Wouldn’t it be wonderful if every workplace operated in a harmonious way? Fortunately, for many companies in our community, this is the case. Organizations with people who work in harmony have capabilities that nurture their capacity for pleasure and work. Ultimately, companies in which people collaborate best will have a competitive edge.
Naturally, conflict is inevitable. People are human and sometimes drama just happens. While some conflict can be good and productive in a dynamic environment where people are challenged to take risks, most conflict is detrimental to an organization… especially if it’s not dealt with effectively. Hence, conflict becomes an obstacle that leaders must learn to manage to the benefit of the organization.
Organizational leaders are responsible for creating a work environment that enables people to thrive. If turf wars, disagreements and differences of opinion escalate into interpersonal conflict, you must intervene immediately.
Five key considerations for building harmony in the workplace:
- Do not avoid the conflict, hoping it will go away. It won’t! Conflict that appears to have been superficially put to rest will rear its ugly head whenever stress increases or a new disagreement occurs.

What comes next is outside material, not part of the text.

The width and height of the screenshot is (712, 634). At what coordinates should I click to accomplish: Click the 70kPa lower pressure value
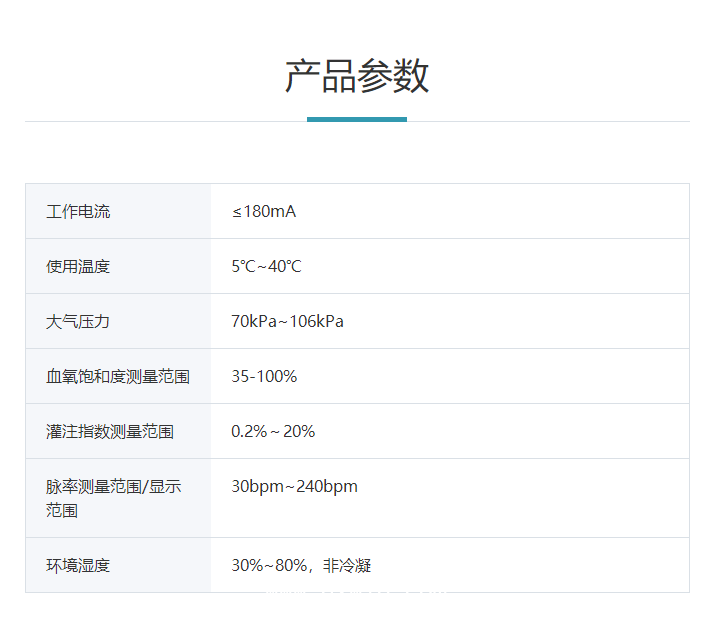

- Do not meet separately with people in conflict, and leave it at that. It’s good to understand each side’s point of view. It’s even better to bring the individuals together to facilitate communication between the two individuals to help them understand the impact that one is having on the other.
- You can’t force people to like each other, but you definitely can contend for a respectful work environment. Keep in mind that this is one hurdle you will likely never jump over if you don’t lead by example.
- Remember, the participants are not the only ones affected by the conflict. Everyone is influenced by the tension! People feel as if they are walking on egg shells in the presence of the antagonist. Your team members may take sides and cause division in your organization.
- Do not allow problem employees (those negative instigators) to overpower your organization. After you’ve done all that you can to coach and counsel those individuals, consider parting ways with them.
An organization is better equipped to handle conflict if it has laid a strong foundation. Working in a way that builds harmony can be learned both at the individual and group level. The key is practice! Extinguishing dysfunctional patterns and habits, and replacing them with new ones that reflect the company’s values will result in a harmonious workplace.